[GOAL OF THE EXERCISE]
The reply must contain all of the records, unchanged.

──────

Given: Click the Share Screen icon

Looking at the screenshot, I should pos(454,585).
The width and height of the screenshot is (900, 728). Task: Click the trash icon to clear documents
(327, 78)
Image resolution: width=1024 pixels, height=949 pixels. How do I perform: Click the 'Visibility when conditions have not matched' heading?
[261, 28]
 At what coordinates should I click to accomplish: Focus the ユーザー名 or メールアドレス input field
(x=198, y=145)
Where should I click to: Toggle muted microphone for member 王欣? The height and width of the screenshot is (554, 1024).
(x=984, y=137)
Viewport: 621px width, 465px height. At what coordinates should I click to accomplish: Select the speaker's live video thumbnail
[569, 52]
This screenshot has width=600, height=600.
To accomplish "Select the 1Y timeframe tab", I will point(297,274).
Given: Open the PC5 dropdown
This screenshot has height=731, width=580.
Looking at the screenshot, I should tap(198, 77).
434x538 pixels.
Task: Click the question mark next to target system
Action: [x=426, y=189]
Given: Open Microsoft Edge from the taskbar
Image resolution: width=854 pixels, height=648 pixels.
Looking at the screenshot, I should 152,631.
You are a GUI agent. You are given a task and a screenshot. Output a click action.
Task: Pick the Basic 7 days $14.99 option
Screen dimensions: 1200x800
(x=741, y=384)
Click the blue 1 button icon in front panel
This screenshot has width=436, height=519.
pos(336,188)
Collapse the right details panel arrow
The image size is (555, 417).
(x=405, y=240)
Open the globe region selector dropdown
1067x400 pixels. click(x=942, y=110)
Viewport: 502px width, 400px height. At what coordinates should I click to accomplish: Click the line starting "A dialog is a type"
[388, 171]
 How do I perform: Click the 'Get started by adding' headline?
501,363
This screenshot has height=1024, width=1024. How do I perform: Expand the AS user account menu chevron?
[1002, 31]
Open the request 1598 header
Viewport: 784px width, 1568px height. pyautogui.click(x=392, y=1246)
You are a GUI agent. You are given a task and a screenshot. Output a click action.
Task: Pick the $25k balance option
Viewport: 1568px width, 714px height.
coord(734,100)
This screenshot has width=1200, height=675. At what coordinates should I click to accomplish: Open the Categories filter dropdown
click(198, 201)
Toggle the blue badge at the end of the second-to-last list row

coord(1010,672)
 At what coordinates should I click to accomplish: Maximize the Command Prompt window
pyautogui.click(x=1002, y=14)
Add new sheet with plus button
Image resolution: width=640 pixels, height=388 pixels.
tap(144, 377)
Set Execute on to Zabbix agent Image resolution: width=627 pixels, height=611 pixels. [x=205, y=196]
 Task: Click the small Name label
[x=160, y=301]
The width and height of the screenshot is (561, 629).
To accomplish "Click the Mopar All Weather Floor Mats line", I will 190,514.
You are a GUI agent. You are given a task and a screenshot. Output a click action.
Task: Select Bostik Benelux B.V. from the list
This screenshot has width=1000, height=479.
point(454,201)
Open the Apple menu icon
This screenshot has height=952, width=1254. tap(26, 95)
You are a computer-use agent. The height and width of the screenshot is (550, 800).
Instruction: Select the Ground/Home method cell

──────

[SOLUTION TO THE PROBLEM]
Given: Click the Share Screen icon

Looking at the screenshot, I should pos(454,585).
The width and height of the screenshot is (900, 728). Task: Click the trash icon to clear documents
(327, 78)
Image resolution: width=1024 pixels, height=949 pixels. How do I perform: Click the 'Visibility when conditions have not matched' heading?
[261, 28]
 At what coordinates should I click to accomplish: Focus the ユーザー名 or メールアドレス input field
(x=198, y=145)
Where should I click to: Toggle muted microphone for member 王欣? The height and width of the screenshot is (554, 1024).
(x=984, y=137)
Viewport: 621px width, 465px height. At what coordinates should I click to accomplish: Select the speaker's live video thumbnail
[569, 52]
This screenshot has width=600, height=600.
To accomplish "Select the 1Y timeframe tab", I will point(297,274).
Given: Open the PC5 dropdown
This screenshot has height=731, width=580.
Looking at the screenshot, I should tap(198, 77).
434x538 pixels.
Task: Click the question mark next to target system
Action: [x=426, y=189]
Given: Open Microsoft Edge from the taskbar
Image resolution: width=854 pixels, height=648 pixels.
Looking at the screenshot, I should 152,631.
You are a GUI agent. You are given a task and a screenshot. Output a click action.
Task: Pick the Basic 7 days $14.99 option
Screen dimensions: 1200x800
(x=741, y=384)
Click the blue 1 button icon in front panel
This screenshot has width=436, height=519.
pos(336,188)
Collapse the right details panel arrow
The image size is (555, 417).
(x=405, y=240)
Open the globe region selector dropdown
1067x400 pixels. click(x=942, y=110)
Viewport: 502px width, 400px height. At what coordinates should I click to accomplish: Click the line starting "A dialog is a type"
[388, 171]
 How do I perform: Click the 'Get started by adding' headline?
501,363
This screenshot has height=1024, width=1024. How do I perform: Expand the AS user account menu chevron?
[1002, 31]
Open the request 1598 header
Viewport: 784px width, 1568px height. pyautogui.click(x=392, y=1246)
You are a GUI agent. You are given a task and a screenshot. Output a click action.
Task: Pick the $25k balance option
Viewport: 1568px width, 714px height.
coord(734,100)
This screenshot has width=1200, height=675. At what coordinates should I click to accomplish: Open the Categories filter dropdown
click(198, 201)
Toggle the blue badge at the end of the second-to-last list row

coord(1010,672)
 At what coordinates should I click to accomplish: Maximize the Command Prompt window
pyautogui.click(x=1002, y=14)
Add new sheet with plus button
Image resolution: width=640 pixels, height=388 pixels.
tap(144, 377)
Set Execute on to Zabbix agent Image resolution: width=627 pixels, height=611 pixels. [x=205, y=196]
 Task: Click the small Name label
[x=160, y=301]
The width and height of the screenshot is (561, 629).
To accomplish "Click the Mopar All Weather Floor Mats line", I will 190,514.
You are a GUI agent. You are given a task and a screenshot. Output a click action.
Task: Select Bostik Benelux B.V. from the list
This screenshot has width=1000, height=479.
point(454,201)
Open the Apple menu icon
This screenshot has height=952, width=1254. tap(26, 95)
You are a computer-use agent. The height and width of the screenshot is (550, 800).
Instruction: Select the Ground/Home method cell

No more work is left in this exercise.